* _What to work on_: Of the material below, only the lines from the line containing "Image resolution: width=1438" down to the line containing "Given: Click the Crysis 3 round logo" belong in the answer, written out exactly.

* _Material for this exercise_:
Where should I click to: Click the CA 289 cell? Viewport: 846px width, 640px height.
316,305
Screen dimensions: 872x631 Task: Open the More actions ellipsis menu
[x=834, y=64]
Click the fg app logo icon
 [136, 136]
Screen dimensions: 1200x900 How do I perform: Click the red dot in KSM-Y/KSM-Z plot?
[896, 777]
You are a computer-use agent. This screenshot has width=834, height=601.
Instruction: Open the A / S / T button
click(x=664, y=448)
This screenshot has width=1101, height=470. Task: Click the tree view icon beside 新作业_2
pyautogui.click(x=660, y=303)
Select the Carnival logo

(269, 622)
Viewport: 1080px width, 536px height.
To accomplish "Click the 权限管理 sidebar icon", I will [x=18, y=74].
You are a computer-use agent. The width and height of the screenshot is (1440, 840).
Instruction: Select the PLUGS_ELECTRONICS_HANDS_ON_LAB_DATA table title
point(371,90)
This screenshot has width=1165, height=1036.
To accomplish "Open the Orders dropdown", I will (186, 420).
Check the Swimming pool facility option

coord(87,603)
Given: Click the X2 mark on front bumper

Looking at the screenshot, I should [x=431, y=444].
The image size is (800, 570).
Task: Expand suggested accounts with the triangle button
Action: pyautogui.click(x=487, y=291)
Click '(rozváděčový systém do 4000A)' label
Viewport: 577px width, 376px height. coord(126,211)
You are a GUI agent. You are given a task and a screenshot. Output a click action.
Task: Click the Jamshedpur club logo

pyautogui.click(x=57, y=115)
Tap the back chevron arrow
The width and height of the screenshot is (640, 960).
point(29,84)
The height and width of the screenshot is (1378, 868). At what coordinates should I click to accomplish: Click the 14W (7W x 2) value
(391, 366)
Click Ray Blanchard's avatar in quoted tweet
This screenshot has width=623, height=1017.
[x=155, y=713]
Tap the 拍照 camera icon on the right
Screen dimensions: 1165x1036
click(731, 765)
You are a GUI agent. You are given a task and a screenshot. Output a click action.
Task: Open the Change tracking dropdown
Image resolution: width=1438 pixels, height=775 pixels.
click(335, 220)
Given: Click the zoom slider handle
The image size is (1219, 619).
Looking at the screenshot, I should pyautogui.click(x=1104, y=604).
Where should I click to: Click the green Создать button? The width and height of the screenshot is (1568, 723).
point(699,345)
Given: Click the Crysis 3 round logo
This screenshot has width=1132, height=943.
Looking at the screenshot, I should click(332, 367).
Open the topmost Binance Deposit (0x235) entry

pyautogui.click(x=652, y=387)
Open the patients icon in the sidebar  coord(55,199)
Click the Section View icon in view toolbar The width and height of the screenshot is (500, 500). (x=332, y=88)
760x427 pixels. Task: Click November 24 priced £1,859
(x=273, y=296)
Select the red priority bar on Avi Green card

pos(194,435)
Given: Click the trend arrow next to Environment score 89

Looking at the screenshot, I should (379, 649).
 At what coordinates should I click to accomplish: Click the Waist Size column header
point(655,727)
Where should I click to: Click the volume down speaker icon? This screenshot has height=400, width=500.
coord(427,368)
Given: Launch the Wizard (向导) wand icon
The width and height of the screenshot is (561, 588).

* _Written answer_:
Image resolution: width=1438 pixels, height=775 pixels.
click(335, 220)
Given: Click the zoom slider handle
The image size is (1219, 619).
Looking at the screenshot, I should pyautogui.click(x=1104, y=604).
Where should I click to: Click the green Создать button? The width and height of the screenshot is (1568, 723).
point(699,345)
Given: Click the Crysis 3 round logo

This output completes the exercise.